Like most of us, I’ve usually see this stanza, from a poem by Macaulay; certainly, it has been often quoted in recent weeks, with regard to the valor of the Ukrainians defending their nation:
Then out spake courageous Horatius,
The Captain of the Gate:
“To each man upon this earth
Dying cometh quickly or late.
And the way can man die higher
Than going through fearful odds,
For the ashes of his fathers,
And the temples of his Gods.”
It is stirring, after all, however I’ve usually discovered it a bit distanced from us due to the final two traces: My sense is that we do not care as a lot as did the Romans concerning the resting locations of our ancestors, and people of us who’re spiritual principally (not totally, however principally) do not view any explicit temple with nice reverence.
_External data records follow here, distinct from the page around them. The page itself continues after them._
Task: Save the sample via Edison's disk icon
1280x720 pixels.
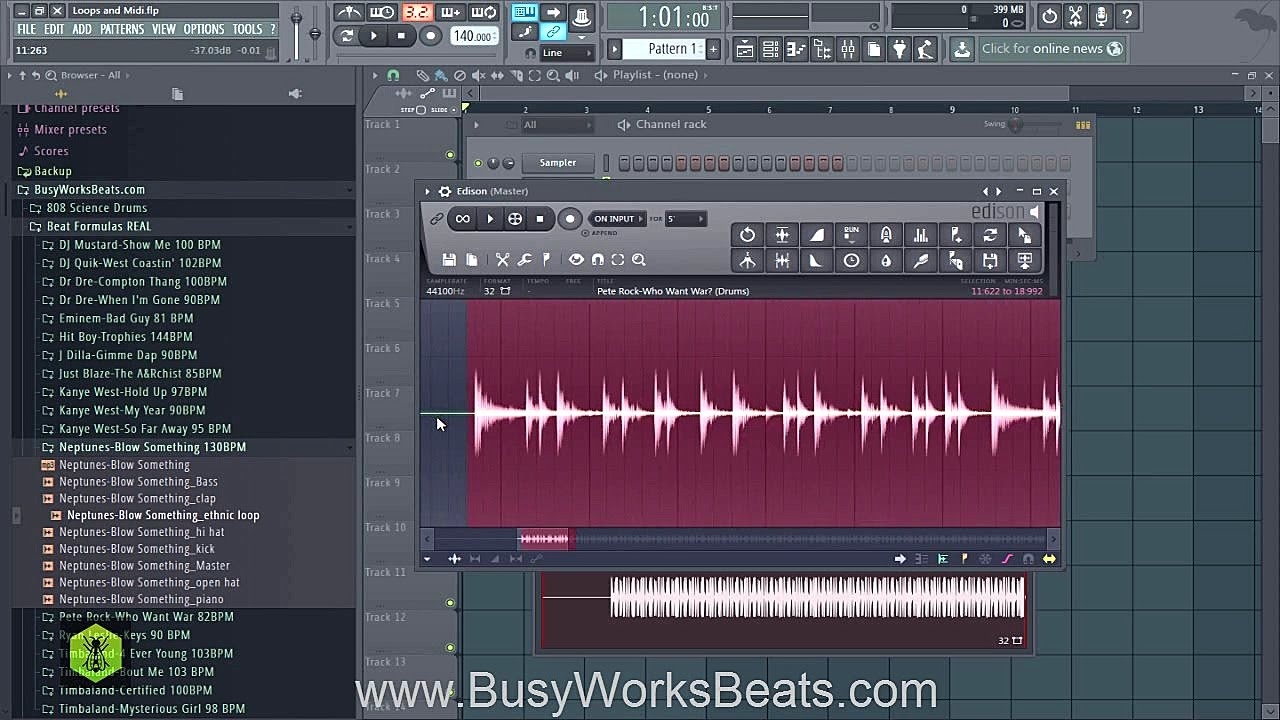Action: pyautogui.click(x=450, y=259)
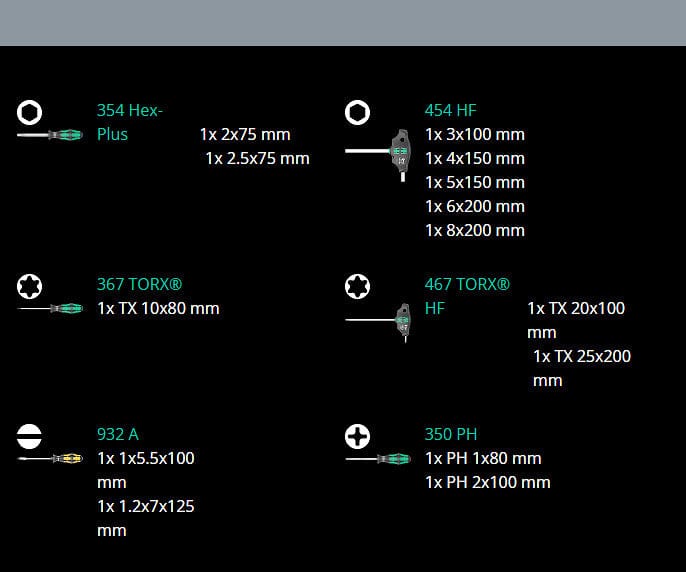The image size is (686, 572).
Task: Click the slotted tip icon beside 932 A
Action: point(30,436)
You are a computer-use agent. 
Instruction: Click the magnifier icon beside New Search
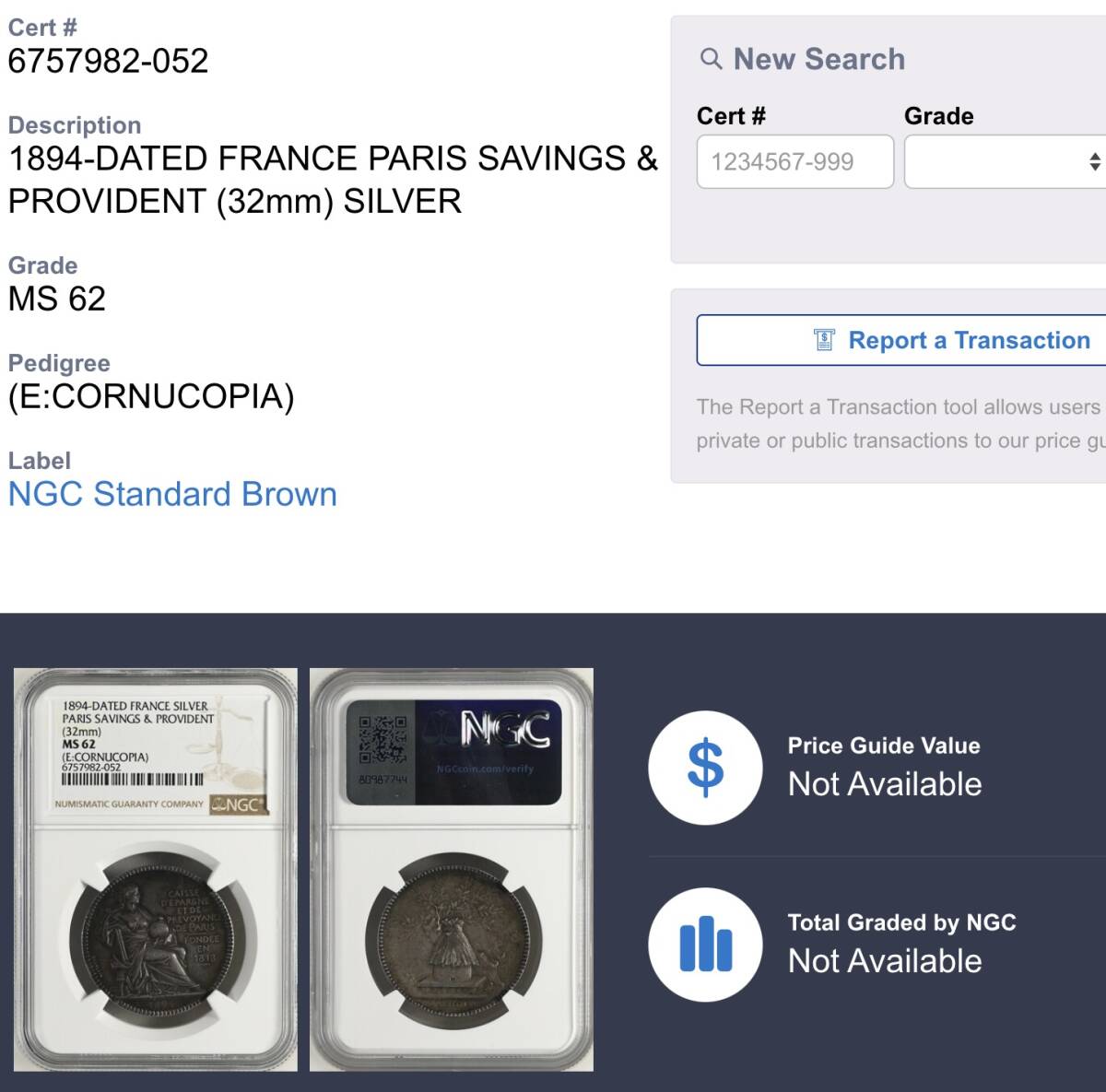click(x=711, y=60)
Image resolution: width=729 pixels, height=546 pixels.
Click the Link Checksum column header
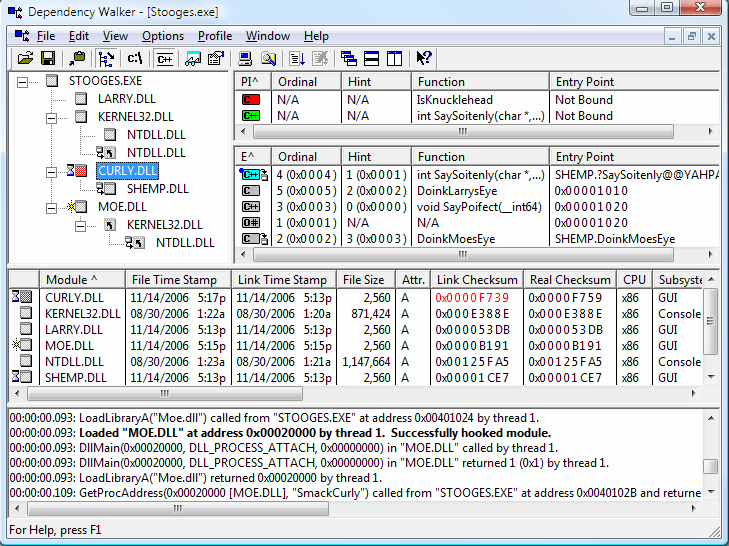click(x=477, y=280)
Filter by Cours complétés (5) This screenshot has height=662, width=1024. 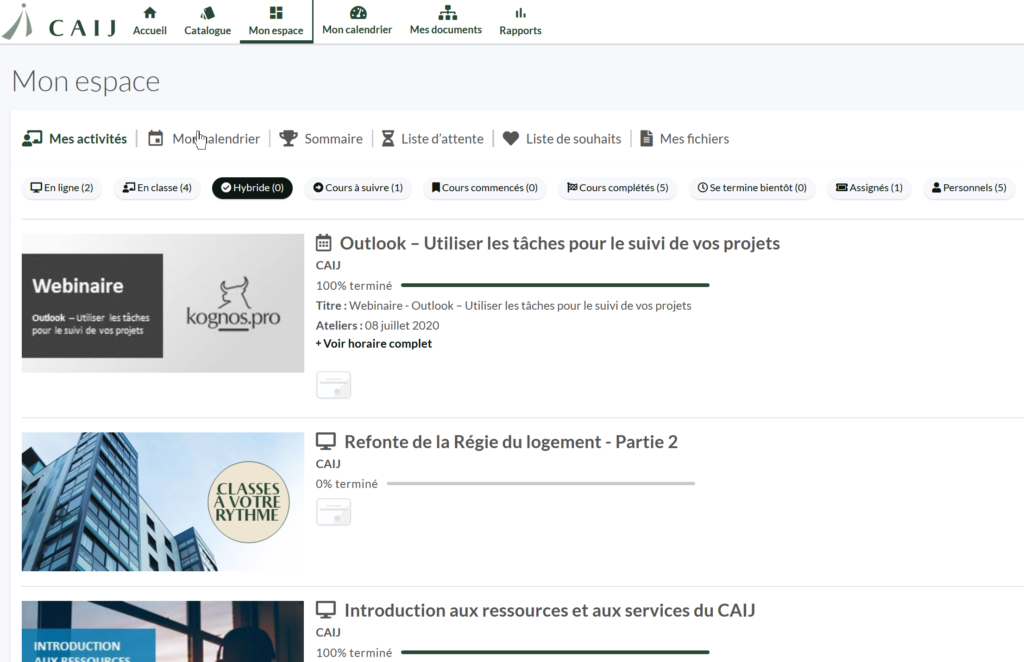617,188

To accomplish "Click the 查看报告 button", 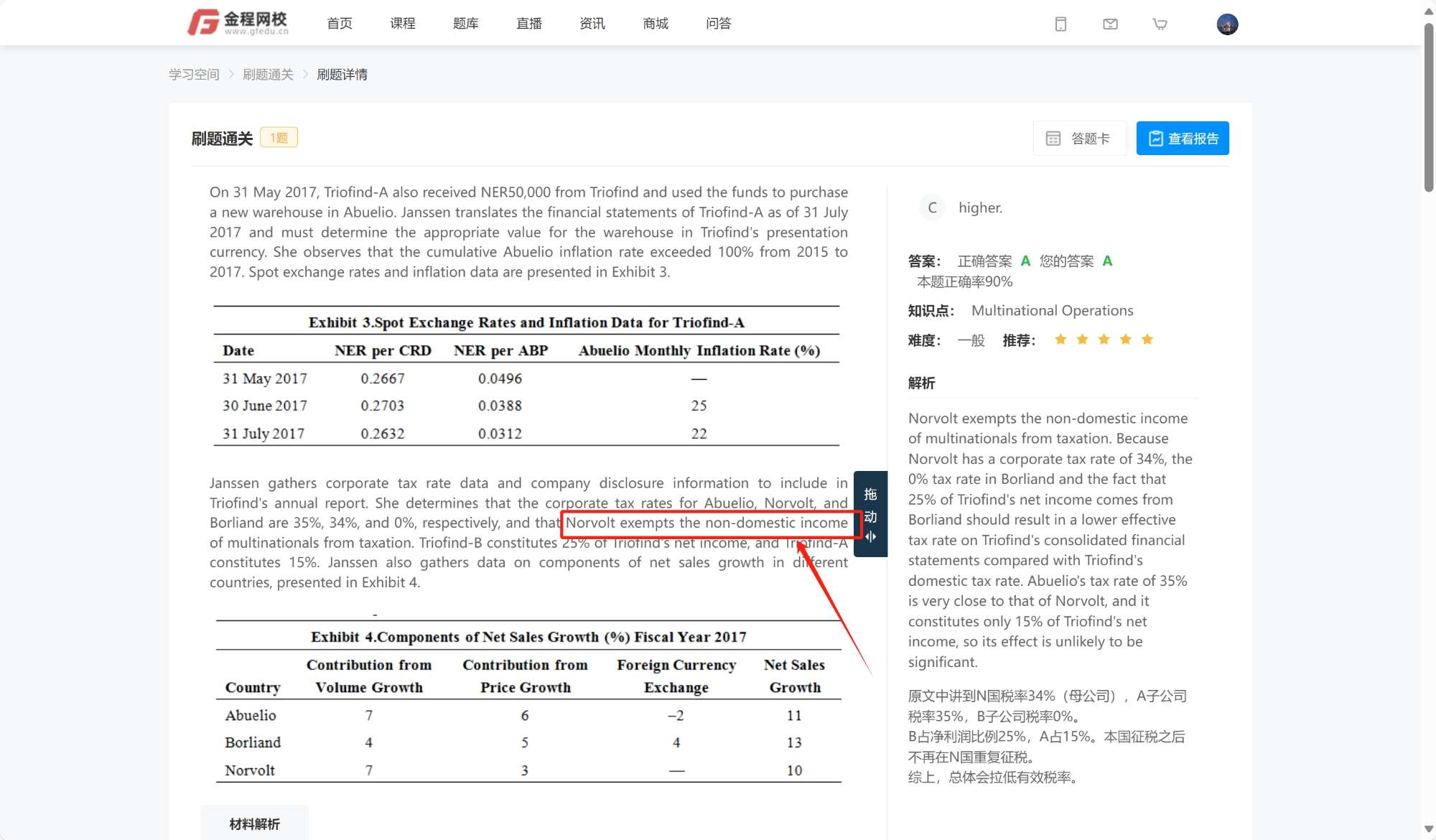I will tap(1183, 139).
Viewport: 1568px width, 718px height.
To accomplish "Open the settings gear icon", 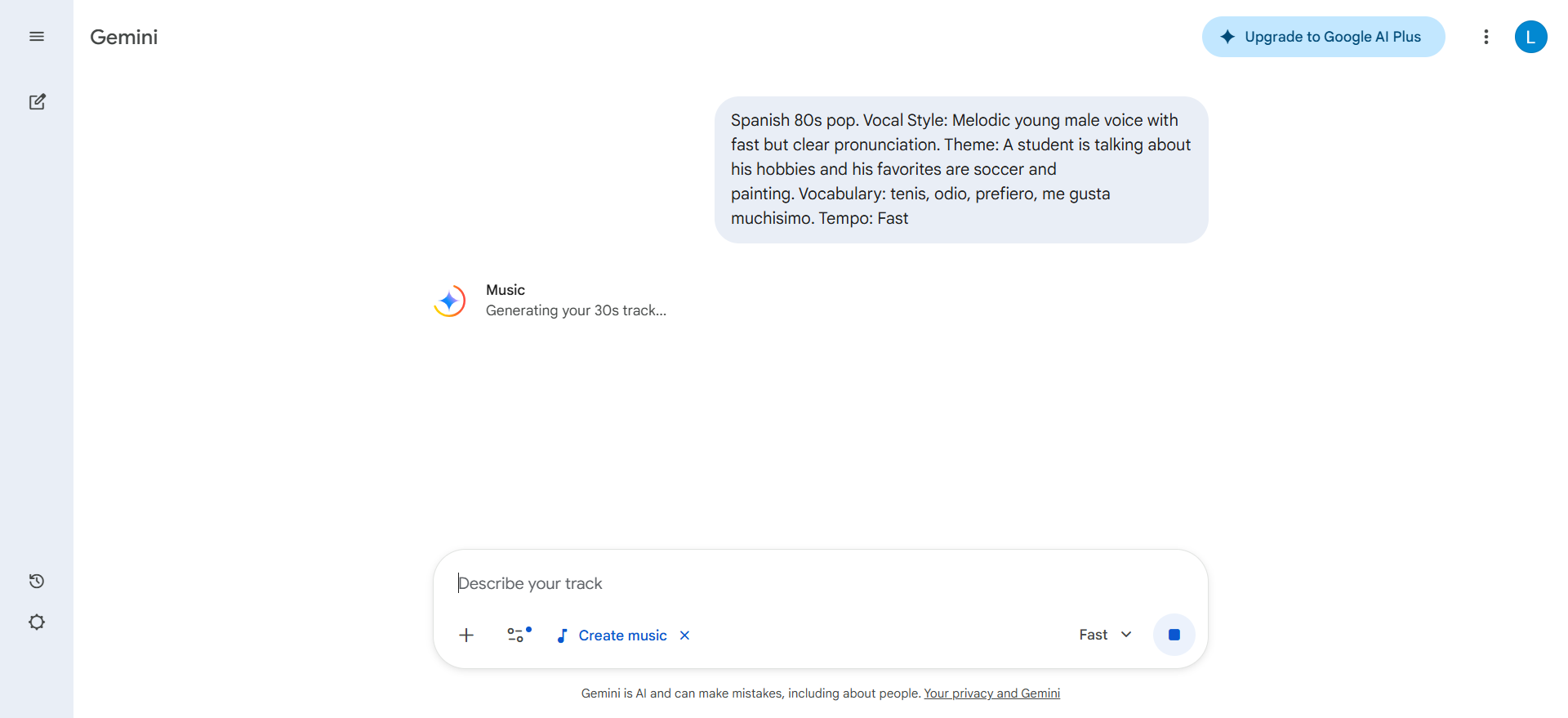I will (x=37, y=622).
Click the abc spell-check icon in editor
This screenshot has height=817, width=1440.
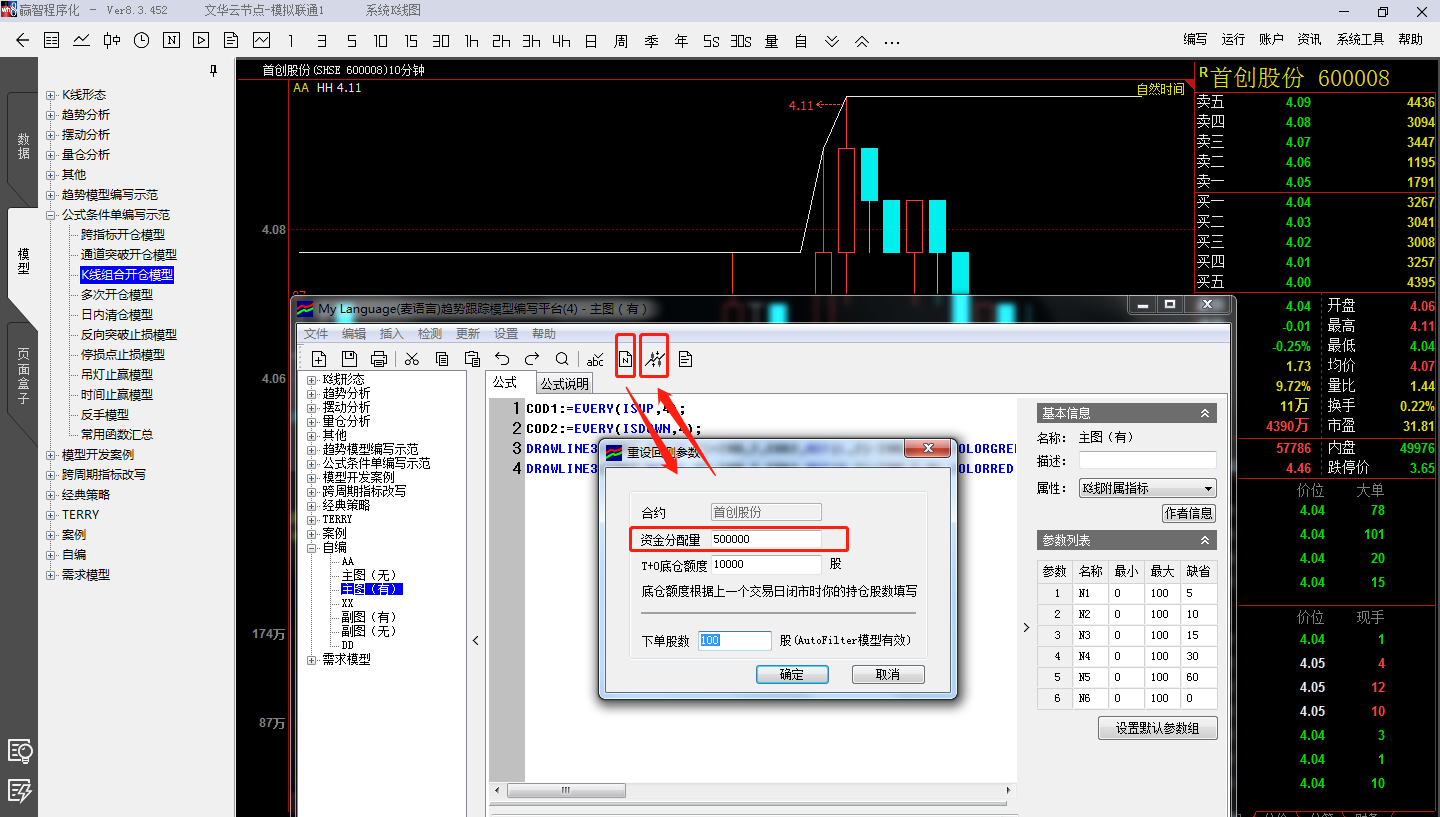[x=595, y=359]
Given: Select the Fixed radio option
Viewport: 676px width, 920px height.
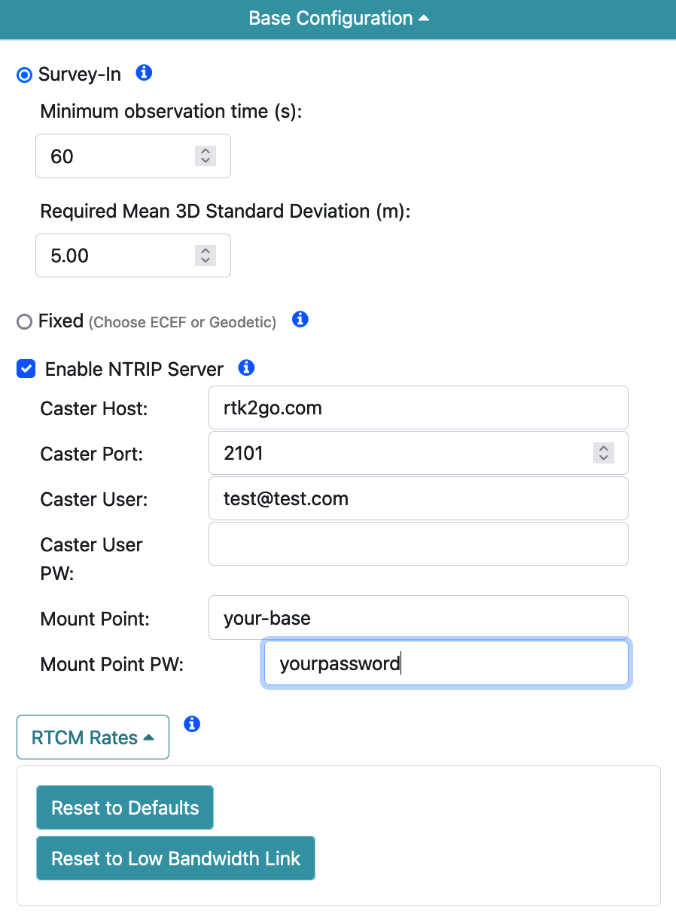Looking at the screenshot, I should pyautogui.click(x=25, y=322).

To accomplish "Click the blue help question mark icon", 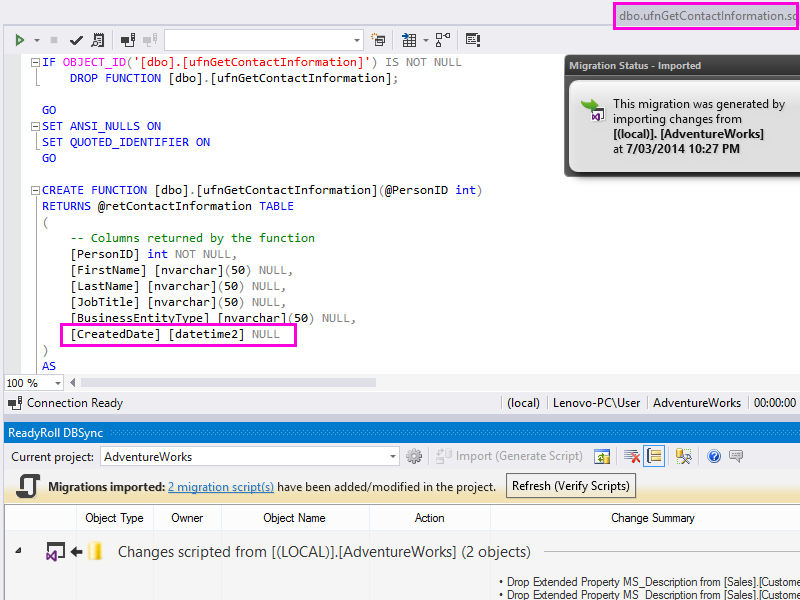I will pyautogui.click(x=714, y=456).
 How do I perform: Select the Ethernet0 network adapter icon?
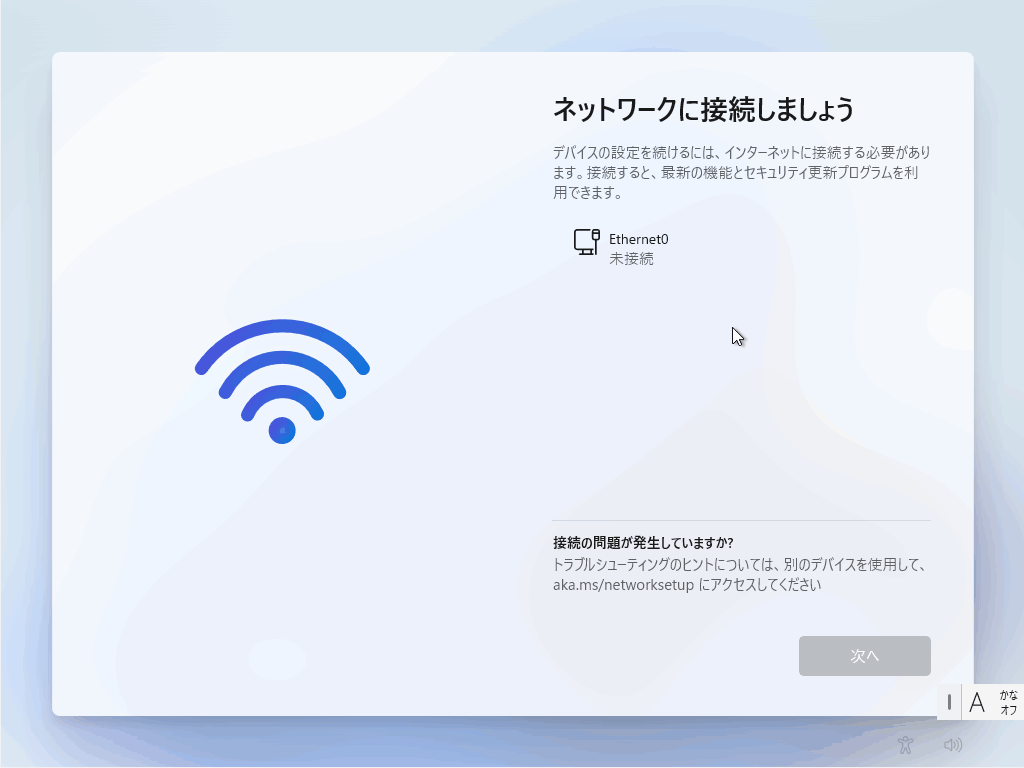pos(586,242)
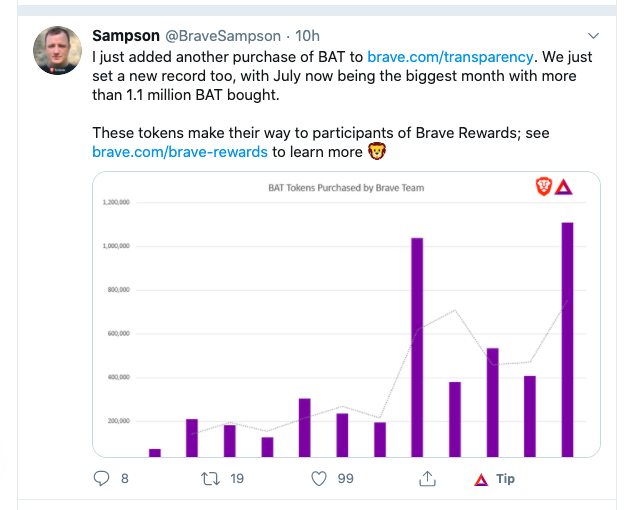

Extra broadly, the final two traces appear to be about preventing for honor or custom, not for residing people who find themselves beloved in the way in which we love the residing. It is easy, after all, to view the final two traces as a stand-in for compatriots, pals, household, and the like; nevertheless it takes a little bit of conceptual broadening.
However simply right this moment I got here throughout the next four lines; let me quote once more the primary stanza, however this time adopted by these traces:
Then out spake courageous Horatius,
The Captain of the gate:
“To each man upon this earth
Dying cometh quickly or late.
And the way can man die higher
Than going through fearful odds,
For the ashes of his fathers,
And the temples of his Gods,
And for the tender mom
Who dandled him to relaxation,
And for the spouse who nurses
His child at her breast.”
A barely completely different impact, I believe. (There’s extra to the poem, however I do not discover it fairly as hanging.)